The observed random variables y_i are assumed to arise from the process: y_i=sum(z_{i1}+z_{i2}+...+z_{in_i}) where n_i is a Poisson variable with mean lambda and z_{ij} is a Gamma variable with mean mu.Z and variance mu.Z^2 / alpha.

The means of each of the unobserved random variables are modelled using a log-link and the formula given in p.form and g.form.

The distribution is equivalent, up to parameterisation and model interpretation, to the Tweedie GLM model described in Smyth (1996) and Dunn and Smyth (2005). Their models contain model the overall mean only and not the separate processes. Also the Poisson-Gamma distribution is a subset of the more general Tweedie distribution.

The residuals are quantile residuals, described in general by Dunn and Smyth (1996).

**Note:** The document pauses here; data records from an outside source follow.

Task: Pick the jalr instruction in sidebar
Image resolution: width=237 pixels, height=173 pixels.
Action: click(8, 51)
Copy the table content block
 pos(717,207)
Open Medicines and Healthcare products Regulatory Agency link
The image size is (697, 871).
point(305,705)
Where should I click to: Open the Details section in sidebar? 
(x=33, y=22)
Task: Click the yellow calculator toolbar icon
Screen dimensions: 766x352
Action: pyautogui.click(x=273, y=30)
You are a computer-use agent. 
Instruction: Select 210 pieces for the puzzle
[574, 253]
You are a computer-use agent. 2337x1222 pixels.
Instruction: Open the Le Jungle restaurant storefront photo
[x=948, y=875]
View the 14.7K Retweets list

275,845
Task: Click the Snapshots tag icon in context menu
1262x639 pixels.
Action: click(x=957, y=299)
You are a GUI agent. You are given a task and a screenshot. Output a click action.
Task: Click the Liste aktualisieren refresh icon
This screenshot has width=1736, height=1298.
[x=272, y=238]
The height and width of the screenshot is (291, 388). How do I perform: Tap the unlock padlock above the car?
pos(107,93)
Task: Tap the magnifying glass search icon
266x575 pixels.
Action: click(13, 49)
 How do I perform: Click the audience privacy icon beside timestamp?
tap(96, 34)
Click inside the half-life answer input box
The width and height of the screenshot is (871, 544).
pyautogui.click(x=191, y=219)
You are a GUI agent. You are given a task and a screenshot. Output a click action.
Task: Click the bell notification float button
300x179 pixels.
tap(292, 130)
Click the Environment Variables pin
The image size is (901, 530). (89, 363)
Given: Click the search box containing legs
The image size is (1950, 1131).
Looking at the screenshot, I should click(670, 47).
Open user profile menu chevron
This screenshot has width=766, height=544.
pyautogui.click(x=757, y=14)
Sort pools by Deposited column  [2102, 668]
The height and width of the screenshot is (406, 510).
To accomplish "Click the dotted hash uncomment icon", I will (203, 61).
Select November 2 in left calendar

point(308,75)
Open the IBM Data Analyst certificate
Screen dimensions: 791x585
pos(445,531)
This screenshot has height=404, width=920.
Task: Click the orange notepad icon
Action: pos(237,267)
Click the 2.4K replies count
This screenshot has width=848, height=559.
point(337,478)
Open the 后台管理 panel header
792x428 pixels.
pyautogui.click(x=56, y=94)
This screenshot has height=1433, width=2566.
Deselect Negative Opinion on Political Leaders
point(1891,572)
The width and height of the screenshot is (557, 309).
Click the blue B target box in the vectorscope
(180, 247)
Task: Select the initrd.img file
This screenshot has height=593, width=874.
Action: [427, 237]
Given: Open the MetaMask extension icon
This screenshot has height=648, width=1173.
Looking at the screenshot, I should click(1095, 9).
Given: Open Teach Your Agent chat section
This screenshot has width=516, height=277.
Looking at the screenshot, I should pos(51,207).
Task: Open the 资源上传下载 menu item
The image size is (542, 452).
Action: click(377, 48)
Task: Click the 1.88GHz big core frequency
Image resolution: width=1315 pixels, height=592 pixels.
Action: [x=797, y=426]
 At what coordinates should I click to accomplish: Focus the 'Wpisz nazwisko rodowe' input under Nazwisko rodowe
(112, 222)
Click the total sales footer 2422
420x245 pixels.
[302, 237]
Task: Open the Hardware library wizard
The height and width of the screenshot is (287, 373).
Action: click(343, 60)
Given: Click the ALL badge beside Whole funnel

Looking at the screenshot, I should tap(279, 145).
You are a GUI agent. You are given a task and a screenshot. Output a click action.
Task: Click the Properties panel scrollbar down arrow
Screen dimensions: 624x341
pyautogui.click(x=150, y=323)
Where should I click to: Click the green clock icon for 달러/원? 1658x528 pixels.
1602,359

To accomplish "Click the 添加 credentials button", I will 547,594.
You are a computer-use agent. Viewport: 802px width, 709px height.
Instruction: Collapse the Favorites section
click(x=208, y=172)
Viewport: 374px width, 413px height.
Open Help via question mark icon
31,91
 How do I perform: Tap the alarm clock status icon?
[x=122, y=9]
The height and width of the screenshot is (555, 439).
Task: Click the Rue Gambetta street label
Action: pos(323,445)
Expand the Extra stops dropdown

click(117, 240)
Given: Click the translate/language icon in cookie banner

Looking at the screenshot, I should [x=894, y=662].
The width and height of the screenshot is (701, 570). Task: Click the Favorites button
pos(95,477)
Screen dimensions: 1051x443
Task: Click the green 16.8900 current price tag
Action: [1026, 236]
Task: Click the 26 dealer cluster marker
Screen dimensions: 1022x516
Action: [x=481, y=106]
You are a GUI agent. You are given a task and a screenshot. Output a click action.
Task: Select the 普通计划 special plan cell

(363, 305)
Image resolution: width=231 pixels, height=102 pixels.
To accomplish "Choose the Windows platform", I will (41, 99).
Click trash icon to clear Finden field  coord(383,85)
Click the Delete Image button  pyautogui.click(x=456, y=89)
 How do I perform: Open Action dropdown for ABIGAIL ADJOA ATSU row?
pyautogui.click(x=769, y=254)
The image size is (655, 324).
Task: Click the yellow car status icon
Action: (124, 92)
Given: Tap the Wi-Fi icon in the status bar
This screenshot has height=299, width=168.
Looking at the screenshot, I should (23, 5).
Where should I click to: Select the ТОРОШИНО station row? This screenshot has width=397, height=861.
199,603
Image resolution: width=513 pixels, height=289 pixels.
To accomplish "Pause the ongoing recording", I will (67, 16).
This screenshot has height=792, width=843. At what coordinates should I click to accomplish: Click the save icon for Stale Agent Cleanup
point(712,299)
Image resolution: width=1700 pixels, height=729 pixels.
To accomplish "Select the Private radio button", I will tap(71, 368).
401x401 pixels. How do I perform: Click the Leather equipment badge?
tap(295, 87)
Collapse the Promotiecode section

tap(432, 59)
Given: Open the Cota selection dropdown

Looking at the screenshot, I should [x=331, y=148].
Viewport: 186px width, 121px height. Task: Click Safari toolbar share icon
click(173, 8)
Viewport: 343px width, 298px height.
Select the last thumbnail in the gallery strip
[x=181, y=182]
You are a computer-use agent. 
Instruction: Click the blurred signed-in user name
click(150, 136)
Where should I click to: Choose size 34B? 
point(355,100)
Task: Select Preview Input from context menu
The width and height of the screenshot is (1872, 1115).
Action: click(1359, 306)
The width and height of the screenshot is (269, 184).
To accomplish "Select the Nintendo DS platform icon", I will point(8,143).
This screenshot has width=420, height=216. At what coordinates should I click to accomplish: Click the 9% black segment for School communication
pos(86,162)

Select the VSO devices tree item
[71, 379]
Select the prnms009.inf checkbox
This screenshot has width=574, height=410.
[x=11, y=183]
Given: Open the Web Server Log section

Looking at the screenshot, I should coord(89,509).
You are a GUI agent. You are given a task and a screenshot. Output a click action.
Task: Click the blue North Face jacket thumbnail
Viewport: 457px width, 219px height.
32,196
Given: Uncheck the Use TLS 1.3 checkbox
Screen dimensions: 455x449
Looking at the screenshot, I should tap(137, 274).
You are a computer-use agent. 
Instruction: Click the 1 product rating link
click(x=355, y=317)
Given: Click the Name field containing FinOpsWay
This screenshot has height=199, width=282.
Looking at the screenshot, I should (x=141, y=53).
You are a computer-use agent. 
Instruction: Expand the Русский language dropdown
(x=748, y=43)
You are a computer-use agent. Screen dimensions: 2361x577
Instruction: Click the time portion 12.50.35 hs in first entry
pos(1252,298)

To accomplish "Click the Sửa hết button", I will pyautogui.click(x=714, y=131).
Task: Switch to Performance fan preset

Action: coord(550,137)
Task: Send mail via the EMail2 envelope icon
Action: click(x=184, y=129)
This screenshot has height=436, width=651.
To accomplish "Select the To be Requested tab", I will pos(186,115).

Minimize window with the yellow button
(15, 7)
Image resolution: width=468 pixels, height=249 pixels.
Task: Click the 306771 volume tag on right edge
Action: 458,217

Calculation of the quantile residuals ignores any specified weights.

Value

pgm returns an object of class "pgm", a list with the following elements
coef

the estiamted coefficients from the fitting process.

logl

the maximum log likelihood (found at the estimates).

score

the score of the log-likelihood (at the estimates).

vcov

the variance-covariance matrix of the estimates. If vcov is FALSE then this will be NULL.

conv

the convergence message from the call to nlminb.

message

the convergence message from nlminb.

niter

the number of iterations taken to obtain convergence.

evals

the number of times the log-likelihood and its derivative were evaluated.

call

the call used to invoke the function.

fitted

matrix with three columns containing:the total modelled mean, the Poisson mean, and the gamma mean.

residuals

the vector of quantile residuals.

Author(s)

Scott D. Foster

References

Smyth, G. K. (1996) Regression analysis of quantity data with exact zeros. Proceedings of the Second Australia–Japan Workshop on Stochastic Models in Engineering, Technology and Management. Technology Management Centre, University of Queensland, pp. 572-580.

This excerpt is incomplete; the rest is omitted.